ENTRIES PROVIDED section start

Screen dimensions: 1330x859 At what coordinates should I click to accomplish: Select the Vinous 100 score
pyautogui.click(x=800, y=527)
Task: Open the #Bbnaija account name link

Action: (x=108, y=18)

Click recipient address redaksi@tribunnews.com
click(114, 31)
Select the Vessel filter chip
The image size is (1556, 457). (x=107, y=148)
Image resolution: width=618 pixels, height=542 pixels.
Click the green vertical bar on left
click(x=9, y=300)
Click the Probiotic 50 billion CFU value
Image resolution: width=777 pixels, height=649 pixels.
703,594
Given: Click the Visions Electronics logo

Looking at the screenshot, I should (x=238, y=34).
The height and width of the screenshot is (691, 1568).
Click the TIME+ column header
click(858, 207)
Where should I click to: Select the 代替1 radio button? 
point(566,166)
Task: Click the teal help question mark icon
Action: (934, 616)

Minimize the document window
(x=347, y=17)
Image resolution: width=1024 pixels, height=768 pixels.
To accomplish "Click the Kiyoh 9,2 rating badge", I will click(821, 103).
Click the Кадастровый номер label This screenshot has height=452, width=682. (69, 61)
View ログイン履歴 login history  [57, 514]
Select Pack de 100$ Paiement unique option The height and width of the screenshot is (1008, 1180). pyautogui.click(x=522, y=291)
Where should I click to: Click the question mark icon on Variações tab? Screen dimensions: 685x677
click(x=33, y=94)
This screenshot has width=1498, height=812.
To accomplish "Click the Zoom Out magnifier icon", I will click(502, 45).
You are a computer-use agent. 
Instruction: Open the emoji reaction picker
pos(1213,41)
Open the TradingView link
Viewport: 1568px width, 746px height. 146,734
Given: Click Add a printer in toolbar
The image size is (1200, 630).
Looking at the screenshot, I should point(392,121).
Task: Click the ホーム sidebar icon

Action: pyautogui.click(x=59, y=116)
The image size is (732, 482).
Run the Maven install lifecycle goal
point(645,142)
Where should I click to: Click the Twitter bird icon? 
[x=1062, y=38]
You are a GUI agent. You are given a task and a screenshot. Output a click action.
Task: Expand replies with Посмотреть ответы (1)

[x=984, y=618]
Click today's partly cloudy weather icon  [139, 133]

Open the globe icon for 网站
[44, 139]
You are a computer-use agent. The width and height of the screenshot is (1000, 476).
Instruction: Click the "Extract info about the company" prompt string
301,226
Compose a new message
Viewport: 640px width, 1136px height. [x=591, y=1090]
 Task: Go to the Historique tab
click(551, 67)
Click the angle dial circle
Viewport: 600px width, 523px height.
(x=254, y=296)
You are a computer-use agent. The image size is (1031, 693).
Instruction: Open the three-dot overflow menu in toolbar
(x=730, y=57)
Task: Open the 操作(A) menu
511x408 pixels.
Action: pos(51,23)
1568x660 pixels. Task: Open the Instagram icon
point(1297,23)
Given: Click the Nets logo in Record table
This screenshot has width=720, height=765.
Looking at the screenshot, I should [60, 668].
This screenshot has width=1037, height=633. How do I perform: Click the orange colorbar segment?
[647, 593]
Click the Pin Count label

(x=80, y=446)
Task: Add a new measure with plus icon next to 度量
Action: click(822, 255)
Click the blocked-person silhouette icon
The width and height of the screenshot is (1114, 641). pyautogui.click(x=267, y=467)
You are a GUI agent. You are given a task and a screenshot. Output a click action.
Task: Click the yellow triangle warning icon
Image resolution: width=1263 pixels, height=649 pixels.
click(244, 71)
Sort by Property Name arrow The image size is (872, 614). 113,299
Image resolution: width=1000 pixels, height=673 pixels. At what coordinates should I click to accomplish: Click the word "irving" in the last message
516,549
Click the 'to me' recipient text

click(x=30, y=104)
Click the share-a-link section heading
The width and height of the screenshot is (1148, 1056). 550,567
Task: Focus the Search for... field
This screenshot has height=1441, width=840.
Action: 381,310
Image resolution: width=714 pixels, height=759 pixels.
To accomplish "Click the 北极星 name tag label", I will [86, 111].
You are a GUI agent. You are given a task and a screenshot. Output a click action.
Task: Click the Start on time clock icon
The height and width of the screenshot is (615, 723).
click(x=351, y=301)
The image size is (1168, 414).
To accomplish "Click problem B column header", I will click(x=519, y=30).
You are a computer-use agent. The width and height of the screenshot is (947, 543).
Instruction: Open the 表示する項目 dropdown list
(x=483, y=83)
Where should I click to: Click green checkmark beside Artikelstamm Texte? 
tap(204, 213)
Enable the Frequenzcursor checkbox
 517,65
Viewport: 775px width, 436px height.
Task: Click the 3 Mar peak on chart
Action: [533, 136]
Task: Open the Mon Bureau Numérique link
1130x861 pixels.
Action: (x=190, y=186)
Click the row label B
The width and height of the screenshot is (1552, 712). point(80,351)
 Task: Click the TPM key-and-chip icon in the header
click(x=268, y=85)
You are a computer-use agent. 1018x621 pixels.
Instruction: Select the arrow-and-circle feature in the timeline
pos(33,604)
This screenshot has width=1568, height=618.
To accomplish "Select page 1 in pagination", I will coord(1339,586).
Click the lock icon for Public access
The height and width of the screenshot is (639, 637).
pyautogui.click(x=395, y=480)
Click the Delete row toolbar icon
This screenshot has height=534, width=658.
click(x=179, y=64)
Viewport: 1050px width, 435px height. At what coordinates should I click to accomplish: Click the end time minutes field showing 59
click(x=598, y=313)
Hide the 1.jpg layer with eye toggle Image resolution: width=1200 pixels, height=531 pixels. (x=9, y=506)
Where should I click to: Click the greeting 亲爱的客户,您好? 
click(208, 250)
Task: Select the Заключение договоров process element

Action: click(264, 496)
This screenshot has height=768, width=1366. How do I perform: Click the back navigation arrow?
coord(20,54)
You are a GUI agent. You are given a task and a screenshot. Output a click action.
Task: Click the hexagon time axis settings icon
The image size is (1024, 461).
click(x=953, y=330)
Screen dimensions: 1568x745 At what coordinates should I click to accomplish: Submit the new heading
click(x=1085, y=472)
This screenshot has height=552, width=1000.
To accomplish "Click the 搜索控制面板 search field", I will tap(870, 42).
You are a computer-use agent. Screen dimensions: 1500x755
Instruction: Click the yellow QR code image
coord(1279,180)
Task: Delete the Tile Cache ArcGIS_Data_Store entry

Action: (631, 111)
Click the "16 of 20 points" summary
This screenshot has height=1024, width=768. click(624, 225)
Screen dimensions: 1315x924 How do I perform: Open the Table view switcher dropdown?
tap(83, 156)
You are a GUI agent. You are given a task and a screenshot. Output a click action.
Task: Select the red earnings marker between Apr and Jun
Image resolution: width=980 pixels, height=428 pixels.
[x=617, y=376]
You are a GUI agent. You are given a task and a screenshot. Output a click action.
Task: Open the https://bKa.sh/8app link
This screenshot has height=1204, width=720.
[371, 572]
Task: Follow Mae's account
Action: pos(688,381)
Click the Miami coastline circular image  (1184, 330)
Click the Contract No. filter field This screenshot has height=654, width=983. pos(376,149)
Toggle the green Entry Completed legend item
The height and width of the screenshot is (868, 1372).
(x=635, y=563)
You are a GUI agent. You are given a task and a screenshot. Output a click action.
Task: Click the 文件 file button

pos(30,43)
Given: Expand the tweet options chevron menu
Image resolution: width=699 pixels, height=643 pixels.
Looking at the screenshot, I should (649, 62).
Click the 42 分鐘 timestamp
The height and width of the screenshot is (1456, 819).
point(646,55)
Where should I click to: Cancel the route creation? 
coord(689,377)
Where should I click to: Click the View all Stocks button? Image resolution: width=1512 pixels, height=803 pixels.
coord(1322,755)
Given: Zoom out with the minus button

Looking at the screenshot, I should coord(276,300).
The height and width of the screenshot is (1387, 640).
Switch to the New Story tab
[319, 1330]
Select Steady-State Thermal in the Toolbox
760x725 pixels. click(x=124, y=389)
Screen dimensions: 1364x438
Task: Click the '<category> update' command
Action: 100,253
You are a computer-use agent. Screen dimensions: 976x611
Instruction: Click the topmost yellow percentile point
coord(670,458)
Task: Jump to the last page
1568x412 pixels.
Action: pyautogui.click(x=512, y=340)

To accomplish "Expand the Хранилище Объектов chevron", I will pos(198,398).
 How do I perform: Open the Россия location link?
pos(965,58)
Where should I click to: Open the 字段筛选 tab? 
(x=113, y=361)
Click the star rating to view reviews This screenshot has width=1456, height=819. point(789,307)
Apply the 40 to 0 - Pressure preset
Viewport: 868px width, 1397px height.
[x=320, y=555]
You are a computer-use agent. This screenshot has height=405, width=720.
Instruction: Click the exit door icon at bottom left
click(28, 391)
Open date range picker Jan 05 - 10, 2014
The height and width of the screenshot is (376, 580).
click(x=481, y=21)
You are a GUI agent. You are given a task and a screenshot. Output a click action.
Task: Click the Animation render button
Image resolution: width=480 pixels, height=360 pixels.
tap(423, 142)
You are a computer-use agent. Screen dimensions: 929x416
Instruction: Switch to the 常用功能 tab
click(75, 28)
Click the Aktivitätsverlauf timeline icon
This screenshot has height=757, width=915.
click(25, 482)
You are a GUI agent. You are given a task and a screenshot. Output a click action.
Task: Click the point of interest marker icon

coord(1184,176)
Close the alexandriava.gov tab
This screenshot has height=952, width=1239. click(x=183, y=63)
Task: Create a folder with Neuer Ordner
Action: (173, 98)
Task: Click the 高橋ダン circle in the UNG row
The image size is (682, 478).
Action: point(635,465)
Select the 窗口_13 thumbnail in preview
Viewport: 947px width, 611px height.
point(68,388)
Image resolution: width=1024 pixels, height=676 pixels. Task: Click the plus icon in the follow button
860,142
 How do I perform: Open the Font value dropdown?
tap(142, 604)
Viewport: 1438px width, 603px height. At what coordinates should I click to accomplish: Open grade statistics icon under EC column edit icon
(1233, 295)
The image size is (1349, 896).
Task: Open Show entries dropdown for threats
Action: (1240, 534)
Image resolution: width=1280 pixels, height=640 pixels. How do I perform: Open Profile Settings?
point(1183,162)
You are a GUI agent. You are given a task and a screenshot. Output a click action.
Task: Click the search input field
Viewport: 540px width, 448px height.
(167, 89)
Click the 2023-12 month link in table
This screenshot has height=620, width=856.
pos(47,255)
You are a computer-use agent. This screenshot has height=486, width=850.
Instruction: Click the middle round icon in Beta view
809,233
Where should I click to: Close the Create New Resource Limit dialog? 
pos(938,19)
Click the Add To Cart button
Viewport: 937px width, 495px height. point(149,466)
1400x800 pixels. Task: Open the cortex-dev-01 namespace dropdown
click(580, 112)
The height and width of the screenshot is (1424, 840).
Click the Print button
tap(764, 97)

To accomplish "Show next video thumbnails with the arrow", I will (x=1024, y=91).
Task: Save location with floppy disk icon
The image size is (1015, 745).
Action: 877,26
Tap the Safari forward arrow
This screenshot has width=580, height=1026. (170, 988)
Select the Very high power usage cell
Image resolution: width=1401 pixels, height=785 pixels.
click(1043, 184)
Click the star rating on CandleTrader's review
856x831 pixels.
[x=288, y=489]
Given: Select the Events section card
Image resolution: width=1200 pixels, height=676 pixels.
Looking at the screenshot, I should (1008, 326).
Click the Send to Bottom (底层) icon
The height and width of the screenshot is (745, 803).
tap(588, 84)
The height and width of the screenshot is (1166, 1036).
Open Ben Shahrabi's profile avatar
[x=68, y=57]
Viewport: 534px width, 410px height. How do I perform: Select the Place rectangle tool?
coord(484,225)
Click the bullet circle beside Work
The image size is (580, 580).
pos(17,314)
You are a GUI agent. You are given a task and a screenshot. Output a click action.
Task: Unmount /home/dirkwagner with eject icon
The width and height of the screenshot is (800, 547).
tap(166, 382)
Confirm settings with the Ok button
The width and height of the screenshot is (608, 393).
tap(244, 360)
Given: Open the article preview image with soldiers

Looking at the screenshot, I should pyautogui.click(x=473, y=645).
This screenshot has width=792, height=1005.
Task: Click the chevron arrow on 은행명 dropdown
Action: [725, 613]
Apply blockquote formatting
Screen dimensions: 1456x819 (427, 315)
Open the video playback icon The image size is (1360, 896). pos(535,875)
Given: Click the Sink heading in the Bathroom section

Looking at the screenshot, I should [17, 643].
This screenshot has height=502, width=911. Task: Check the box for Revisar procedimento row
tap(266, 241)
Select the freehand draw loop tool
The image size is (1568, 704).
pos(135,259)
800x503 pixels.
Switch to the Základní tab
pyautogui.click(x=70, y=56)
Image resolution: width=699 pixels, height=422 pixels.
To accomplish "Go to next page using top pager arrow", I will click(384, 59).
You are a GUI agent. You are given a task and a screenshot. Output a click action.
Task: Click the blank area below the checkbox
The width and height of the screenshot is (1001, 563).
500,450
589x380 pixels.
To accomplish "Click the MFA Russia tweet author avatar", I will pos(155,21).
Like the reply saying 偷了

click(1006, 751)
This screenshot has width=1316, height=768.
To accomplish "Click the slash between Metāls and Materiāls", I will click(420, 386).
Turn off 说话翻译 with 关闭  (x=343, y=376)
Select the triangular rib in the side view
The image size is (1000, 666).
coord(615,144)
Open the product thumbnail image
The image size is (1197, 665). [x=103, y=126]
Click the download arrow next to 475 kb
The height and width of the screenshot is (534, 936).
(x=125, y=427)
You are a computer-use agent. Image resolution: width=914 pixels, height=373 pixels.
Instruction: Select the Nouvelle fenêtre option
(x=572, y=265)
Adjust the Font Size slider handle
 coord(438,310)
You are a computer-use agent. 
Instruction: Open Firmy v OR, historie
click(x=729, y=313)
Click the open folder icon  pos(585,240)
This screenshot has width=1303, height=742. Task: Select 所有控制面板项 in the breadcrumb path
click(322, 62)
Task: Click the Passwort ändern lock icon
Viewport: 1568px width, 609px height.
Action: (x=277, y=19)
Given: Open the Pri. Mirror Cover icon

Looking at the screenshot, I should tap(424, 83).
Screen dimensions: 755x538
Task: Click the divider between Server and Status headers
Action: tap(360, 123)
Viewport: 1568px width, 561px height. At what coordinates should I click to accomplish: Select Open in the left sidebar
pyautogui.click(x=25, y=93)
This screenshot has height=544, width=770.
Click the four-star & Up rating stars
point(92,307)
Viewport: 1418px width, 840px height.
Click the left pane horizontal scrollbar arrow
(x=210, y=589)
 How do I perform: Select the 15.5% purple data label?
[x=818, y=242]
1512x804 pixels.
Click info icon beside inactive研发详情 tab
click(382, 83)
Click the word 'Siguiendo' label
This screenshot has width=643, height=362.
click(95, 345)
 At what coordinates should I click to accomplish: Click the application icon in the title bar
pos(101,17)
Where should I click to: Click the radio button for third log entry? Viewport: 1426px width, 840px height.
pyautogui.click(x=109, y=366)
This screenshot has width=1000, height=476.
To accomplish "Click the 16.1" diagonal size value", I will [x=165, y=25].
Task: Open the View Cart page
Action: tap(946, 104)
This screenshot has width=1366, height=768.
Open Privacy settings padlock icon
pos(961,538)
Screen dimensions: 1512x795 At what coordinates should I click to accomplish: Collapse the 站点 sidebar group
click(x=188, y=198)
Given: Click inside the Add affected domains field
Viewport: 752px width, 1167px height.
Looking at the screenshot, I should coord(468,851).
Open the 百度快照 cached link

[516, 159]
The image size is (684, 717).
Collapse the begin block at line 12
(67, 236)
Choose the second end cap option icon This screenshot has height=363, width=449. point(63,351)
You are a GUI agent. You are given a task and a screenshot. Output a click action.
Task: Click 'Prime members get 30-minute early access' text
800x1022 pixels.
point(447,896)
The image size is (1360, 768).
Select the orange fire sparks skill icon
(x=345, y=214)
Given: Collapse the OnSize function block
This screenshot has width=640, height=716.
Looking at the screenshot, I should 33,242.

ENTRIES PROVIDED section end

ABOUT THIS TASK
Give back exactly the lines above starting at the line where "View ログイン履歴 login" appears and ending at the line where "Select Pack de" appears, both included, with no other lines.

SOLUTION FOR THIS PROBLEM
View ログイン履歴 login history  [57, 514]
Select Pack de 100$ Paiement unique option The height and width of the screenshot is (1008, 1180). pyautogui.click(x=522, y=291)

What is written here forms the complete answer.